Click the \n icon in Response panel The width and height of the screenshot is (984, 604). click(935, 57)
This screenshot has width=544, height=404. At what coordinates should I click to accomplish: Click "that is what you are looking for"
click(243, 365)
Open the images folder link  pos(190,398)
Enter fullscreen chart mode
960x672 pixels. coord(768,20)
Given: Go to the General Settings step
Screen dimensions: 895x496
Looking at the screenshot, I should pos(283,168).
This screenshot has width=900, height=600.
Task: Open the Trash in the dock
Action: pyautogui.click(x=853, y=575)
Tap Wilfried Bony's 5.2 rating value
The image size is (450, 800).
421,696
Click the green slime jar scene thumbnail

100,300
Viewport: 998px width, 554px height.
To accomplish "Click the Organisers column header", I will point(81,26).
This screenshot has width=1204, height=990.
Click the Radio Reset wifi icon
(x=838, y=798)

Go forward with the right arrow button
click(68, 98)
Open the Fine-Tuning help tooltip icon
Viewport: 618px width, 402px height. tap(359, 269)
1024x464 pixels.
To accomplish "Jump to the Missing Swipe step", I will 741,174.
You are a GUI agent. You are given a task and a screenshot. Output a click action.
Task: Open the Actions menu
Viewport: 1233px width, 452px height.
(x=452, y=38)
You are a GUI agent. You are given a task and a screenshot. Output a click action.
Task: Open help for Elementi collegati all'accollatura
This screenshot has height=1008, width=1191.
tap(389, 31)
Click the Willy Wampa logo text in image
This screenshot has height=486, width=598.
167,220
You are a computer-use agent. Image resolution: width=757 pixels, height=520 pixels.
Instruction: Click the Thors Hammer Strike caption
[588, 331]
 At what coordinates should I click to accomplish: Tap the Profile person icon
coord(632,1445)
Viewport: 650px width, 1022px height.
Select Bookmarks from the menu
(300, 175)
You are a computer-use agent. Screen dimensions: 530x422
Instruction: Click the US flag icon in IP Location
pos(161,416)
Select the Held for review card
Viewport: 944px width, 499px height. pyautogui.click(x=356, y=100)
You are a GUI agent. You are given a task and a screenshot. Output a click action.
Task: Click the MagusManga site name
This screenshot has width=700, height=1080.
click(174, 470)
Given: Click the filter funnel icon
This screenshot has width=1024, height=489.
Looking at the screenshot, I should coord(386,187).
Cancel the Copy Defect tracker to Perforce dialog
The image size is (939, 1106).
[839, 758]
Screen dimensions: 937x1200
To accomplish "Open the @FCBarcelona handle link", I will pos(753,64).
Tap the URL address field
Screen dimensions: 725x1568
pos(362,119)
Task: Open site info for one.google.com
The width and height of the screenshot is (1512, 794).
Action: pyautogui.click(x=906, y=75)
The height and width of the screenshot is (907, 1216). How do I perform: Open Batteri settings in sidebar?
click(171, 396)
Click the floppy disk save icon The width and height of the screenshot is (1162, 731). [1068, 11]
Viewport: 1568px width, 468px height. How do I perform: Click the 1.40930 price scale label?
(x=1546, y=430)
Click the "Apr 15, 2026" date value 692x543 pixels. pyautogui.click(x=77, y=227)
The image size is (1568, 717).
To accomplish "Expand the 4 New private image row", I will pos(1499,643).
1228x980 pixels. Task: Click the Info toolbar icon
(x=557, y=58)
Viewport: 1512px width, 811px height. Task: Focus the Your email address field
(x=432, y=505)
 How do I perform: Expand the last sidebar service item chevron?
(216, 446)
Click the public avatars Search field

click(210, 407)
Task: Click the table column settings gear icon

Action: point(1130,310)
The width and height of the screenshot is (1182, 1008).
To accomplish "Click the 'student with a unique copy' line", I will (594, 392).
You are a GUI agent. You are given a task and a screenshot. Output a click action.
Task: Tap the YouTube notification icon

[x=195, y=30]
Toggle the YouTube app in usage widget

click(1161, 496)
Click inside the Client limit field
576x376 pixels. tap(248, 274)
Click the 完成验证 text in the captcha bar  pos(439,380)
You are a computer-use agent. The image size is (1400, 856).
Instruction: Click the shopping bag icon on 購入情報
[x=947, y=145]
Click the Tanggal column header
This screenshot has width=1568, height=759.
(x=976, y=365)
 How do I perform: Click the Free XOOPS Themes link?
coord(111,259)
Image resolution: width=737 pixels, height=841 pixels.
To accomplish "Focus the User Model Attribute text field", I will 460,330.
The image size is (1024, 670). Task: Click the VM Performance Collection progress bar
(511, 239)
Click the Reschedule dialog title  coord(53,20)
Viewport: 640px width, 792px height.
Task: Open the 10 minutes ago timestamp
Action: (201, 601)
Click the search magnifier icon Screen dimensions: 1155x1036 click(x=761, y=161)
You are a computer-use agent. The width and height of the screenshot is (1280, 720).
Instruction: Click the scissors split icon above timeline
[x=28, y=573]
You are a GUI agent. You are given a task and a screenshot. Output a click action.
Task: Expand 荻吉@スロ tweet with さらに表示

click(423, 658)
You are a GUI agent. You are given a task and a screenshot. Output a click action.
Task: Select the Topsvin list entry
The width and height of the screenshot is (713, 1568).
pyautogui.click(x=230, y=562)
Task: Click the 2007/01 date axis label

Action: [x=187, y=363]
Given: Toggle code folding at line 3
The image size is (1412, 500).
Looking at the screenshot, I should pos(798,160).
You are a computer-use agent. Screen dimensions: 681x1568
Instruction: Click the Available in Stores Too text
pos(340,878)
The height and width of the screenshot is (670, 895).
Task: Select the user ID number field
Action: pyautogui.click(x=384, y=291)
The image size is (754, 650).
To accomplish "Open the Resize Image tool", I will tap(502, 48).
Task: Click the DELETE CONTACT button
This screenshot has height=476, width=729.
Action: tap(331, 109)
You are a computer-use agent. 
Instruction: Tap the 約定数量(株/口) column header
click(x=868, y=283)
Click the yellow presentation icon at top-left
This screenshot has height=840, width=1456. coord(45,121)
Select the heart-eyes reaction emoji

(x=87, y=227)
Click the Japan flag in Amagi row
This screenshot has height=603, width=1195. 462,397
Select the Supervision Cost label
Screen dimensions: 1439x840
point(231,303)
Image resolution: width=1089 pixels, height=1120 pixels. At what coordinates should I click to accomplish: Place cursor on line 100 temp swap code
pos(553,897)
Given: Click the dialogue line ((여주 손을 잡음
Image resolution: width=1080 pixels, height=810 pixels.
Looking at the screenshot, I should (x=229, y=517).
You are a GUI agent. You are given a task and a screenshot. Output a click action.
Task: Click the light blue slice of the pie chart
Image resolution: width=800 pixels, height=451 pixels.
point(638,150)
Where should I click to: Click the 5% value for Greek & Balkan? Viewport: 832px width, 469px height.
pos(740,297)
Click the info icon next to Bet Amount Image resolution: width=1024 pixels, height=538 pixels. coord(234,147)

What needs to be done:
Please make an exact copy of the entries, down to the last character.

The answer:
Click the \n icon in Response panel The width and height of the screenshot is (984, 604). click(935, 57)
This screenshot has width=544, height=404. At what coordinates should I click to accomplish: Click "that is what you are looking for"
click(243, 365)
Open the images folder link  pos(190,398)
Enter fullscreen chart mode
960x672 pixels. coord(768,20)
Given: Go to the General Settings step
Screen dimensions: 895x496
Looking at the screenshot, I should pos(283,168).
This screenshot has width=900, height=600.
Task: Open the Trash in the dock
Action: pyautogui.click(x=853, y=575)
Tap Wilfried Bony's 5.2 rating value
The image size is (450, 800).
421,696
Click the green slime jar scene thumbnail

100,300
Viewport: 998px width, 554px height.
To accomplish "Click the Organisers column header", I will point(81,26).
This screenshot has width=1204, height=990.
Click the Radio Reset wifi icon
(x=838, y=798)

Go forward with the right arrow button
click(68, 98)
Open the Fine-Tuning help tooltip icon
Viewport: 618px width, 402px height. tap(359, 269)
1024x464 pixels.
To accomplish "Jump to the Missing Swipe step", I will 741,174.
You are a GUI agent. You are given a task and a screenshot. Output a click action.
Task: Open the Actions menu
Viewport: 1233px width, 452px height.
(x=452, y=38)
You are a GUI agent. You are given a task and a screenshot. Output a click action.
Task: Open help for Elementi collegati all'accollatura
This screenshot has height=1008, width=1191.
tap(389, 31)
Click the Willy Wampa logo text in image
This screenshot has height=486, width=598.
167,220
You are a computer-use agent. Image resolution: width=757 pixels, height=520 pixels.
Instruction: Click the Thors Hammer Strike caption
[588, 331]
 At what coordinates should I click to accomplish: Tap the Profile person icon
coord(632,1445)
Viewport: 650px width, 1022px height.
Select Bookmarks from the menu
(300, 175)
You are a computer-use agent. Screen dimensions: 530x422
Instruction: Click the US flag icon in IP Location
pos(161,416)
Select the Held for review card
Viewport: 944px width, 499px height. pyautogui.click(x=356, y=100)
You are a GUI agent. You are given a task and a screenshot. Output a click action.
Task: Click the MagusManga site name
This screenshot has width=700, height=1080.
click(174, 470)
Given: Click the filter funnel icon
This screenshot has width=1024, height=489.
Looking at the screenshot, I should coord(386,187).
Cancel the Copy Defect tracker to Perforce dialog
The image size is (939, 1106).
[839, 758]
Screen dimensions: 937x1200
To accomplish "Open the @FCBarcelona handle link", I will pos(753,64).
Tap the URL address field
Screen dimensions: 725x1568
pos(362,119)
Task: Open site info for one.google.com
The width and height of the screenshot is (1512, 794).
Action: pyautogui.click(x=906, y=75)
The height and width of the screenshot is (907, 1216). How do I perform: Open Batteri settings in sidebar?
click(171, 396)
Click the floppy disk save icon The width and height of the screenshot is (1162, 731). [1068, 11]
Viewport: 1568px width, 468px height. How do I perform: Click the 1.40930 price scale label?
(x=1546, y=430)
Click the "Apr 15, 2026" date value 692x543 pixels. pyautogui.click(x=77, y=227)
The image size is (1568, 717).
To accomplish "Expand the 4 New private image row", I will pos(1499,643).
1228x980 pixels. Task: Click the Info toolbar icon
(x=557, y=58)
Viewport: 1512px width, 811px height. Task: Focus the Your email address field
(x=432, y=505)
 How do I perform: Expand the last sidebar service item chevron?
(216, 446)
Click the public avatars Search field

click(210, 407)
Task: Click the table column settings gear icon

Action: point(1130,310)
The width and height of the screenshot is (1182, 1008).
To accomplish "Click the 'student with a unique copy' line", I will (594, 392).
You are a GUI agent. You are given a task and a screenshot. Output a click action.
Task: Tap the YouTube notification icon

[x=195, y=30]
Toggle the YouTube app in usage widget

click(1161, 496)
Click inside the Client limit field
576x376 pixels. tap(248, 274)
Click the 完成验证 text in the captcha bar  pos(439,380)
You are a computer-use agent. The image size is (1400, 856).
Instruction: Click the shopping bag icon on 購入情報
[x=947, y=145]
Click the Tanggal column header
This screenshot has width=1568, height=759.
(x=976, y=365)
 How do I perform: Click the Free XOOPS Themes link?
coord(111,259)
Image resolution: width=737 pixels, height=841 pixels.
To accomplish "Focus the User Model Attribute text field", I will 460,330.
The image size is (1024, 670). Task: Click the VM Performance Collection progress bar
(511, 239)
Click the Reschedule dialog title  coord(53,20)
Viewport: 640px width, 792px height.
Task: Open the 10 minutes ago timestamp
Action: (201, 601)
Click the search magnifier icon Screen dimensions: 1155x1036 click(x=761, y=161)
You are a computer-use agent. The width and height of the screenshot is (1280, 720).
Instruction: Click the scissors split icon above timeline
[x=28, y=573]
You are a GUI agent. You are given a task and a screenshot. Output a click action.
Task: Expand 荻吉@スロ tweet with さらに表示

click(423, 658)
You are a GUI agent. You are given a task and a screenshot. Output a click action.
Task: Select the Topsvin list entry
The width and height of the screenshot is (713, 1568).
pyautogui.click(x=230, y=562)
Task: Click the 2007/01 date axis label

Action: [x=187, y=363]
Given: Toggle code folding at line 3
The image size is (1412, 500).
Looking at the screenshot, I should pos(798,160).
You are a computer-use agent. Screen dimensions: 681x1568
Instruction: Click the Available in Stores Too text
pos(340,878)
The height and width of the screenshot is (670, 895).
Task: Select the user ID number field
Action: pyautogui.click(x=384, y=291)
The image size is (754, 650).
To accomplish "Open the Resize Image tool", I will tap(502, 48).
Task: Click the DELETE CONTACT button
This screenshot has height=476, width=729.
Action: tap(331, 109)
You are a computer-use agent. 
Instruction: Tap the 約定数量(株/口) column header
click(x=868, y=283)
Click the yellow presentation icon at top-left
This screenshot has height=840, width=1456. coord(45,121)
Select the heart-eyes reaction emoji

(x=87, y=227)
Click the Japan flag in Amagi row
This screenshot has height=603, width=1195. 462,397
Select the Supervision Cost label
Screen dimensions: 1439x840
point(231,303)
Image resolution: width=1089 pixels, height=1120 pixels. At what coordinates should I click to accomplish: Place cursor on line 100 temp swap code
pos(553,897)
Given: Click the dialogue line ((여주 손을 잡음
Image resolution: width=1080 pixels, height=810 pixels.
Looking at the screenshot, I should (x=229, y=517).
You are a GUI agent. You are given a task and a screenshot. Output a click action.
Task: Click the light blue slice of the pie chart
Image resolution: width=800 pixels, height=451 pixels.
point(638,150)
Where should I click to: Click the 5% value for Greek & Balkan? Viewport: 832px width, 469px height.
pos(740,297)
Click the info icon next to Bet Amount Image resolution: width=1024 pixels, height=538 pixels. coord(234,147)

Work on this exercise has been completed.